Action item - Would you copy exactly the lines in the data below from the one that has "This screenshot has width=284, height=302." through the one that has "You are a computer-use agent.", dropping any pictures?

Task material -
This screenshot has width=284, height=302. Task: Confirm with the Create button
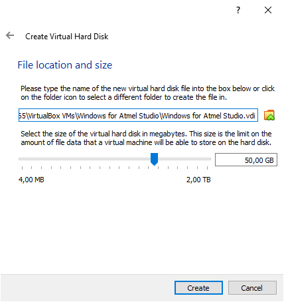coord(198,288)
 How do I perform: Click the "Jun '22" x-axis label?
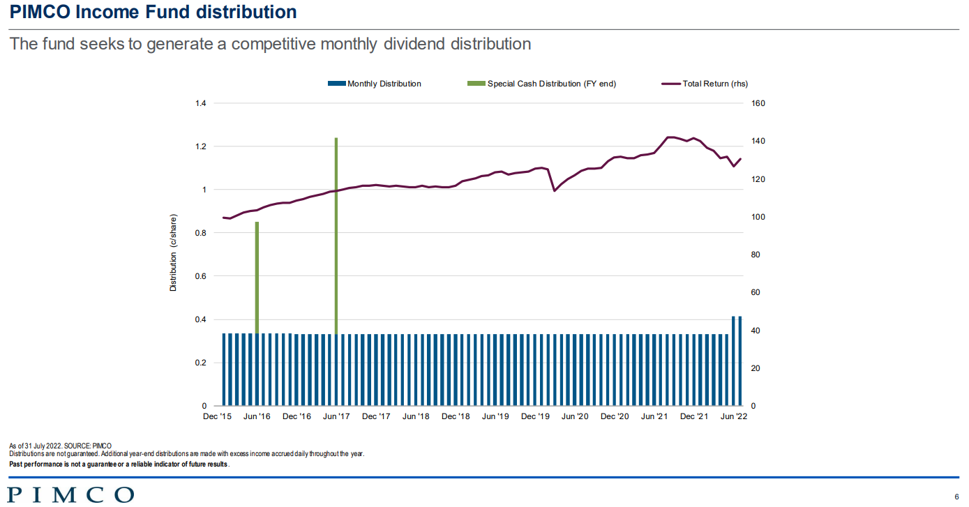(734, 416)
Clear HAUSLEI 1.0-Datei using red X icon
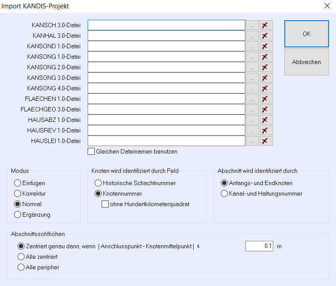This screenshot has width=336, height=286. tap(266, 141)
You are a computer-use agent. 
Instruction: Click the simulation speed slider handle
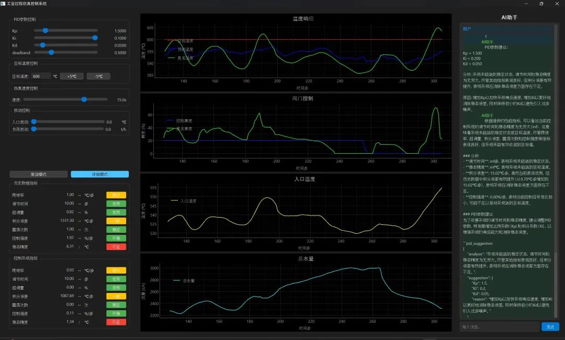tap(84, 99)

==

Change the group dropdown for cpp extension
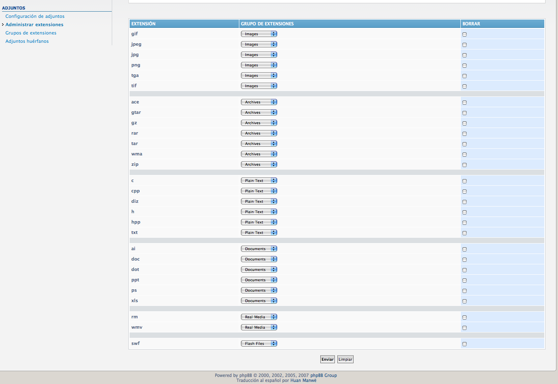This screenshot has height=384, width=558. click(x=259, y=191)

* * *

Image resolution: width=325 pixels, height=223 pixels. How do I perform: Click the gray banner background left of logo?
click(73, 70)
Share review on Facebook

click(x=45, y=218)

Exercise output -
This screenshot has width=284, height=302. Task: Confirm with the Create button
coord(198,288)
 How do I perform: Click the "Jun '22" x-axis label?
(734, 416)
Clear HAUSLEI 1.0-Datei using red X icon
This screenshot has width=336, height=286. tap(266, 141)
You are a computer-use agent. 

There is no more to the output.